The official unemployment rate is considered to be a good indicator of where the economy stands, but there’s still a lot that it won’t tell you. Looking at the unemployment rate won’t tell you how long people without jobs haven’t been able to find work. And it doesn’t reveal anything about the number of people who are underemployed.
Underemployment is a fairly broad term that can help us understand who is currently satisfied with their level of employment and who isn’t. Currently, different institutions have divergent methods of quantifying the underemployment rate.
What It Means to Be Underemployed
The official unemployment rate shows the number of jobless adults who were actively looking for work within the past four weeks, as a percentage of the total number of workers in the labor force. But it doesn’t distinguish part-time jobs from full-time jobs or reveal anything about the quality of those jobs. In fact, the unemployment rate ignores millions of underemployed Americans whose jobs don’t match their skill level, education or availability to work.
Underemployment is a broad term that generally refers to three types of workers. These are high-skilled employees with low-skilled jobs, part-time workers who want full-time jobs and skilled workers with low-paying jobs. While these workers technically have jobs, they don’t have the opportunity to contribute as much as they can to society. For example, someone with a law degree is underemployed if he can’t find a job at a law firm and he’s forced to work as a shoe salesman.
What’s the Underemployment Rate?
Measuring underemployment is difficult. In fact, the Bureau of Labor Statistics (BLS) does not officially quantify it. It states that it hasn’t found a way to accurately measure the number of people who are underemployed and the true economic cost of underemployment. Instead, it looks at other forms of labor underutilization in addition to the official unemployment rate.

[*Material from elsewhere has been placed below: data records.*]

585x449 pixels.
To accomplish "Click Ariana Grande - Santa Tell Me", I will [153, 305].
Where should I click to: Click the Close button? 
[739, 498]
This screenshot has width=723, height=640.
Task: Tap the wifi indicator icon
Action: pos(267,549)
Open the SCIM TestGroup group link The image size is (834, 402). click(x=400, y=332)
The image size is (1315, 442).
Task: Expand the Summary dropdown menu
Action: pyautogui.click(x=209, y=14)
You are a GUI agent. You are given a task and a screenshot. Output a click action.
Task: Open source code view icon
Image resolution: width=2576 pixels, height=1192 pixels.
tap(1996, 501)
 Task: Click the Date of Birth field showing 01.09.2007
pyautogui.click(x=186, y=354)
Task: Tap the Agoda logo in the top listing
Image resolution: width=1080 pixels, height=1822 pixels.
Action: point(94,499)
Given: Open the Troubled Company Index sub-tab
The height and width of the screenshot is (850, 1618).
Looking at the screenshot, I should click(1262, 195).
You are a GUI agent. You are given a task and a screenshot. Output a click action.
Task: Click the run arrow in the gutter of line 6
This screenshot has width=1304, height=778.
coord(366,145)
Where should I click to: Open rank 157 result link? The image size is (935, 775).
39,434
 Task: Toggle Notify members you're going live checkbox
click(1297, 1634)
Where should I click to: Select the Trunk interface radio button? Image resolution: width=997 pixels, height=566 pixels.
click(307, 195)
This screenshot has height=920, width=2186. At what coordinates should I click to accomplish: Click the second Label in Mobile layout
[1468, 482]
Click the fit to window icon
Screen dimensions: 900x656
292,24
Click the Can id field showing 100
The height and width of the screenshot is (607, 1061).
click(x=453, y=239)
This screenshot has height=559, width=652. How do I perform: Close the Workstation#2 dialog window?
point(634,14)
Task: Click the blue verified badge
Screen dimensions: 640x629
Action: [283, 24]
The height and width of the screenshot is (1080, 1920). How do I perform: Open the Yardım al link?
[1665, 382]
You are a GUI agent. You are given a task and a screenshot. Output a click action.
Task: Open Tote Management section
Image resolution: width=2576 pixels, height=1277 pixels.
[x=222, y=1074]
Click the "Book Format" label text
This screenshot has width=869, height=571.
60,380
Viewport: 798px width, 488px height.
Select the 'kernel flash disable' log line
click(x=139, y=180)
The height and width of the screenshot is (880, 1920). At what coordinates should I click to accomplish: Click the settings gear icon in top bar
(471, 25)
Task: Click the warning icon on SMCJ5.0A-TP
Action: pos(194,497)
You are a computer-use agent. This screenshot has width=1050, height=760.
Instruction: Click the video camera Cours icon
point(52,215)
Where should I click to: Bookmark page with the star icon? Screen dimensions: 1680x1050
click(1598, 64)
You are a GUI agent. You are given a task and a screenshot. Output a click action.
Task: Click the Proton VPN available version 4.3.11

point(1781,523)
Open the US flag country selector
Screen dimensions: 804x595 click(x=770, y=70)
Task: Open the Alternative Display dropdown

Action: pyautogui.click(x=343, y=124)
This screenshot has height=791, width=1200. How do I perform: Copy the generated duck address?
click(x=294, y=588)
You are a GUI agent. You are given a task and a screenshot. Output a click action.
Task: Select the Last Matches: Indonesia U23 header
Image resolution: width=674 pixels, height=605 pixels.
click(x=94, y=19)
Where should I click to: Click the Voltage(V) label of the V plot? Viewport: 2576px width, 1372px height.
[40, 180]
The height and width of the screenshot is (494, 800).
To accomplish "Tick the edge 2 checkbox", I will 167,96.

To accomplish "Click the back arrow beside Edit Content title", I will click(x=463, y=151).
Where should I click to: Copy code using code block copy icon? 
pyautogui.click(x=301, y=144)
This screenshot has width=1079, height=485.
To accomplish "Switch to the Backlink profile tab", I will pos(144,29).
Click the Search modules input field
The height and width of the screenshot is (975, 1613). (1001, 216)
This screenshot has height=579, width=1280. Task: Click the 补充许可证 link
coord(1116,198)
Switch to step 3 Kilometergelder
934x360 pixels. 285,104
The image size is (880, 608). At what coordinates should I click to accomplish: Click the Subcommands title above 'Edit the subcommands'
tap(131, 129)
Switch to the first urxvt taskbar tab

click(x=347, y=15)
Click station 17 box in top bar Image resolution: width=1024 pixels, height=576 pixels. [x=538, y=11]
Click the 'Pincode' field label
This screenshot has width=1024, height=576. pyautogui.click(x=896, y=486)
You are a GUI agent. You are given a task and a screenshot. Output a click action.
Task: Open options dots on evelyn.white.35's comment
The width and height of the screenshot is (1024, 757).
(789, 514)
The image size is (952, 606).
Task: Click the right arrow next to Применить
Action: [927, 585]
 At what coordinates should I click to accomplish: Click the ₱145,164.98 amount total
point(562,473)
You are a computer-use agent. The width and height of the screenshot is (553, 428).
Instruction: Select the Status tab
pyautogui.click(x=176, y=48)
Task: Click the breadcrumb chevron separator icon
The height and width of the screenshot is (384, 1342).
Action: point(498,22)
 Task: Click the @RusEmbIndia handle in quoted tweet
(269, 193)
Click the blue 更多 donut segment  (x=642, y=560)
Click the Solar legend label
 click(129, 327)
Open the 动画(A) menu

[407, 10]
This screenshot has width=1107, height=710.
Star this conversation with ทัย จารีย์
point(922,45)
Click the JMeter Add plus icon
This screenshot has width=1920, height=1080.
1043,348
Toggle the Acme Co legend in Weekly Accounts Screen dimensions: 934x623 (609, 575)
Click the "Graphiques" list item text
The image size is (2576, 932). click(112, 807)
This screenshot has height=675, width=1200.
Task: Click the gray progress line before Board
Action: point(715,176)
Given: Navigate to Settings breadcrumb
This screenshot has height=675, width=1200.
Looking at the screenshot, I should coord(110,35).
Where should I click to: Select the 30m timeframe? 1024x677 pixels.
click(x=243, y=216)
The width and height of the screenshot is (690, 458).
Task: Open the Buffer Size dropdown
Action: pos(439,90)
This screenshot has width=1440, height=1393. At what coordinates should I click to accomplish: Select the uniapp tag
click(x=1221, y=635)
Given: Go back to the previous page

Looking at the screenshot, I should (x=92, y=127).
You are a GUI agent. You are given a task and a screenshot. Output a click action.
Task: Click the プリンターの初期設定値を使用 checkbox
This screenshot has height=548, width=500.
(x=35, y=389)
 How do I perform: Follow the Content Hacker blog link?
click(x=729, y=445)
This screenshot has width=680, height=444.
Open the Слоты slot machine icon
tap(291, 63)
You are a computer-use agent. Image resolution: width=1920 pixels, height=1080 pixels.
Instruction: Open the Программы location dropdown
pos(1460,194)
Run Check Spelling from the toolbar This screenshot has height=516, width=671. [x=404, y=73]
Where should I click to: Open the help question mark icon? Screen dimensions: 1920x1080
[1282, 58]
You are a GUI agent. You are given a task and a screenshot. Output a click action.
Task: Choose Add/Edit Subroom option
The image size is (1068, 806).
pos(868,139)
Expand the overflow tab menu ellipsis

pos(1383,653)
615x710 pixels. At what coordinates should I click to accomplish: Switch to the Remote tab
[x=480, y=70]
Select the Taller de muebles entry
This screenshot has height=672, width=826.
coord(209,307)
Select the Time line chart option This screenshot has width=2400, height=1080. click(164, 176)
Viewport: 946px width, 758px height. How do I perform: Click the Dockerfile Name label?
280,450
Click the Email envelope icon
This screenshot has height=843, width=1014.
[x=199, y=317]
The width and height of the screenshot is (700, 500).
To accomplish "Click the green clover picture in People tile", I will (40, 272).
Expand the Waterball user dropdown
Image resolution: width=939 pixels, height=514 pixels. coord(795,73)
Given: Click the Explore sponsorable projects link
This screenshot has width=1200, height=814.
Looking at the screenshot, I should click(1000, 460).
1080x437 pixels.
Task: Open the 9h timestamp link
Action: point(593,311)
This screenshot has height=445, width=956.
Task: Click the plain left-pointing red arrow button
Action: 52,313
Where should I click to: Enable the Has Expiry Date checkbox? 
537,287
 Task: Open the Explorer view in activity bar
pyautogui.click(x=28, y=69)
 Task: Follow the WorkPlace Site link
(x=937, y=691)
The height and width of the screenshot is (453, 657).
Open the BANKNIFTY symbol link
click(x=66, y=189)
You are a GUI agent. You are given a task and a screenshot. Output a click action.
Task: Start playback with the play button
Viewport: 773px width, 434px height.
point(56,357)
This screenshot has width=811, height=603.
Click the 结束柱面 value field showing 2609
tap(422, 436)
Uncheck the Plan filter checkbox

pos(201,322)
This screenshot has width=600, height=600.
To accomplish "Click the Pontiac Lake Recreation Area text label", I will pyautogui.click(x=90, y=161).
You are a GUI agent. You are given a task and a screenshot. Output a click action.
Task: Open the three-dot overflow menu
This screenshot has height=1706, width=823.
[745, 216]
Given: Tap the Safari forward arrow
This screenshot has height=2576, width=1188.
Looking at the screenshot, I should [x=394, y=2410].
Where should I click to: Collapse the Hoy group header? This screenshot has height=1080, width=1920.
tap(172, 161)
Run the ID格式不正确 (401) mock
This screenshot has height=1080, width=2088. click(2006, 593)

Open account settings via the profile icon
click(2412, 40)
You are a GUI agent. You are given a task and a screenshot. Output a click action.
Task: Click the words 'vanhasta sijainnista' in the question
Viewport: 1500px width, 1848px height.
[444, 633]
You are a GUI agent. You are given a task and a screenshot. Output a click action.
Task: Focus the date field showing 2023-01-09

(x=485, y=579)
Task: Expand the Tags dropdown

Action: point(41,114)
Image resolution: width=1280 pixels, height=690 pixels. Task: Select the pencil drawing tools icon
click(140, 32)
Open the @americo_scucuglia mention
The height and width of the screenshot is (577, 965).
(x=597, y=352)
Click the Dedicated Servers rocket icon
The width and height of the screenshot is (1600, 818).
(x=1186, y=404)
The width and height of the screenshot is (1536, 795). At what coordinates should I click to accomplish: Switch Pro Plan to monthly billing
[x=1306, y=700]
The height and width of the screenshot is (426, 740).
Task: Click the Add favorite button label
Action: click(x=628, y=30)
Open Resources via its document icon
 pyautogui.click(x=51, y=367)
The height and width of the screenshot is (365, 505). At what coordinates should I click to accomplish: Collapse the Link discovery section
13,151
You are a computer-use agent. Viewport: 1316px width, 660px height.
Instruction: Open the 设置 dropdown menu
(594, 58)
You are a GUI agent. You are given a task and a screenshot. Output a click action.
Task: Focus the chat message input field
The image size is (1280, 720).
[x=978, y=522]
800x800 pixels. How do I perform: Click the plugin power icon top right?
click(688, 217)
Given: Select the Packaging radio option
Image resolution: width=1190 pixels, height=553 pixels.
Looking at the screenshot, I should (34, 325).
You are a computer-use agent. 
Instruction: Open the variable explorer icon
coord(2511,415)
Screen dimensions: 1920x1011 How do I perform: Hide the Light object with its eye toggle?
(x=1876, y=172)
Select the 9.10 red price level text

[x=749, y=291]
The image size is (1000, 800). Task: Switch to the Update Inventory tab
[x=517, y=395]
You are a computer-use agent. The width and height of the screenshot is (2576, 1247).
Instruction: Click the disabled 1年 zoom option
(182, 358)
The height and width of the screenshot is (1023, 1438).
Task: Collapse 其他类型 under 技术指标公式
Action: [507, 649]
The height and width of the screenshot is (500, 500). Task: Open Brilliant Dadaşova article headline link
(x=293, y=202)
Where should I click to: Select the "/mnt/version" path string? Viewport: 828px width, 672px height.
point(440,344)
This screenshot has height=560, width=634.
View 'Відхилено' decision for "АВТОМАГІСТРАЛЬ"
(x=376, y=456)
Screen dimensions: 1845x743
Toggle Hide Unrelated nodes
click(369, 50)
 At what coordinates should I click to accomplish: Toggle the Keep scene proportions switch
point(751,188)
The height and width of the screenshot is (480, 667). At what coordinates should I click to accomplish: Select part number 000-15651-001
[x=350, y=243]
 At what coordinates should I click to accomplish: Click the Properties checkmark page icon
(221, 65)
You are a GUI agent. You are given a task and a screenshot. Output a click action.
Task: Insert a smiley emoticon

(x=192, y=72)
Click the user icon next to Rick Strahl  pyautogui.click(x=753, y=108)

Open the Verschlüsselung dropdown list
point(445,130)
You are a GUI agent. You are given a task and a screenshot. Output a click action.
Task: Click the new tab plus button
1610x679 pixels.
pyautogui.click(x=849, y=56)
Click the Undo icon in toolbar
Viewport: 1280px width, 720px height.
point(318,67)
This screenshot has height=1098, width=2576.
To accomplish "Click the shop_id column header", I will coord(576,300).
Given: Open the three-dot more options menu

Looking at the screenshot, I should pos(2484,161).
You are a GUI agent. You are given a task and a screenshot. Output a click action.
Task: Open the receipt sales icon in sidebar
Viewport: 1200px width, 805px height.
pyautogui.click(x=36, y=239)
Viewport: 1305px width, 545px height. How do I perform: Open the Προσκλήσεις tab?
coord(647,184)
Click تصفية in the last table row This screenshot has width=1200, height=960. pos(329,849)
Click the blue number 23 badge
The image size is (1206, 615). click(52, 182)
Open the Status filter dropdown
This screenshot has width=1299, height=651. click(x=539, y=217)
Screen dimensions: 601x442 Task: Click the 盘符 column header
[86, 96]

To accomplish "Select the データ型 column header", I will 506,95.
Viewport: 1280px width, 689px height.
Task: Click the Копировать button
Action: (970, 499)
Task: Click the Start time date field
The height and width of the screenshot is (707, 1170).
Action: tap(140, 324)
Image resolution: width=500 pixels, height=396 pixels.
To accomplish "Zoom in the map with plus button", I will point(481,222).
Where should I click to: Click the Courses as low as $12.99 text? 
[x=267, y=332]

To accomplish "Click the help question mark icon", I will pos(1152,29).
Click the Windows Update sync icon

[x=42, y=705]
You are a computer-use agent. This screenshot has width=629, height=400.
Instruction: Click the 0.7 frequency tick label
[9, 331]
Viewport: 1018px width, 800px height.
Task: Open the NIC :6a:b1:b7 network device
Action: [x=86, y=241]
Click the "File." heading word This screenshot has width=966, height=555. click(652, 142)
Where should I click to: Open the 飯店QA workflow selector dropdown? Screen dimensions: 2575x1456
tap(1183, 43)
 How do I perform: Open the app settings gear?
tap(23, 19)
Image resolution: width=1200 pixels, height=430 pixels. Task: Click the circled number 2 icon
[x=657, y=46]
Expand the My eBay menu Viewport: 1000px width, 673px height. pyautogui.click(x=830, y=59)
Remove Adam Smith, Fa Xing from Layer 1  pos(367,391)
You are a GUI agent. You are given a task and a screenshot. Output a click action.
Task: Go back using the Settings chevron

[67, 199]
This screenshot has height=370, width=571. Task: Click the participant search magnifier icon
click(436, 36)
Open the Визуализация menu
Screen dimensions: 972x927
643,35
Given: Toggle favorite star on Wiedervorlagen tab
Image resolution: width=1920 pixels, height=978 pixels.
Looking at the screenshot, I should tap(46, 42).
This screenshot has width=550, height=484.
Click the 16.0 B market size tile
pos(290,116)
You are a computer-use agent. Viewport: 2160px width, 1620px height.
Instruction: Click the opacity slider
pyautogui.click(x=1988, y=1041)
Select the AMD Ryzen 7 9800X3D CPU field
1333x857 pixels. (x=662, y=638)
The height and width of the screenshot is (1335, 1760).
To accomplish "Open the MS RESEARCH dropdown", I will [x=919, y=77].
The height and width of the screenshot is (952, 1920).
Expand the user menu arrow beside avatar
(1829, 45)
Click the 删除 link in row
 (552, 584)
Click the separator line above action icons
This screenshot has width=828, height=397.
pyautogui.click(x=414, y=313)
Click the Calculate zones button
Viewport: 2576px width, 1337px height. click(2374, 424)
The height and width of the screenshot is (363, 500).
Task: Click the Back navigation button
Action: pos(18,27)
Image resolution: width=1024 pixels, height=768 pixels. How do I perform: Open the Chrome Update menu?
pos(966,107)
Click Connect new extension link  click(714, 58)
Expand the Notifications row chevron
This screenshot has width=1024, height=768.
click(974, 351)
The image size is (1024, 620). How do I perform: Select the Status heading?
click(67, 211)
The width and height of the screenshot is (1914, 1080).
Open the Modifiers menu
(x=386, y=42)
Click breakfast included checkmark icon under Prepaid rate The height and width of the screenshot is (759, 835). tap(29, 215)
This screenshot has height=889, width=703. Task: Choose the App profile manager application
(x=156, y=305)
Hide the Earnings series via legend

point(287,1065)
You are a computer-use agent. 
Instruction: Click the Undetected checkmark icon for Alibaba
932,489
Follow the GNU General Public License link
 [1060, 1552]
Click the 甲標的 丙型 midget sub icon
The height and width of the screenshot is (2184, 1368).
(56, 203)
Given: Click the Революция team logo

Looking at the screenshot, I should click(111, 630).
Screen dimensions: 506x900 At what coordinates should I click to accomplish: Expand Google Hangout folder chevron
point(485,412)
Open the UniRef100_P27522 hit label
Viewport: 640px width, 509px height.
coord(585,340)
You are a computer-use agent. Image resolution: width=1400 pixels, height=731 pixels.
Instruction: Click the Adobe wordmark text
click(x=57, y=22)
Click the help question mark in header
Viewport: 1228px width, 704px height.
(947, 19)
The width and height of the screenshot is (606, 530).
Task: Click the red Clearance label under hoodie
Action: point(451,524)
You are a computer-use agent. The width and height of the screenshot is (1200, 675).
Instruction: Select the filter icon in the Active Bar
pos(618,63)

According to the BLS, the difference between its U-5 and U-6 measures of unemployment provides the best representation of underemployment, at least among part-time workers who would rather have full-time jobs. The U-5 measure looks at the number of people who are unemployed and marginally attached to the workplace as a percentage of the labor force. The U-6 measure covers everything captured by the U-5 measure, plus the number of people working part time involuntarily. For the four quarters ending in March 2019, this difference is 2.9%.
Others have come up with their own ways of tracking underemployment. For instance, Gallup looks at the underemployment rate on a regular basis. After looking at the adults who are either unemployed or working part time (when they want full-time gigs), it estimated that the underemployment rate for adults ages 18 and over was 12.6% at the end of July 2017. Gallup ceased routinely measuring this after that date.
In May 2018, the Economic Policy Institute (EPI) published a paper which found the underemployment rate to be 11.1%. It defined the rate as including “those who work part time but want full-time work and those who have looked for work in the last year but have given up actively seeking it.”
Why There Are So Many Underemployed Workers
There are many reasons why workers can’t find the jobs that they want or that they’re qualified to perform. Underemployment becomes an issue when the supply of certain jobs is lower than the demand for those positions. An economic downturn can also lead to underemployment. In a recession, for example, workers who lose their high-skilled, high-paying jobs may have to take up part-time jobs.
Technological advancements can also raise the underemployment rate. New technology and automation may eliminate the need for some workers. After they’re laid off, displaced workers may need to find low-paying jobs until they can acquire new skills. Technological change and offshore outsourcing are two reasons why the manufacturing industry has been in decline for decades.
Underemployed workers who aren’t happy with their jobs are more likely to be detached and unproductive. Those who feel unmotivated may fail to put effort into gaining additional skills that could improve their job prospects. At its worst, underemployment can raise the poverty rate, lower consumer spending and weaken the economy.
Addressing underemployment is difficult. Encouraging workers to build their professional network, go back to school or take professional development courses might help. Employers also have to find ways to ensure that their workers feel engaged and know that their opinions and concerns matter.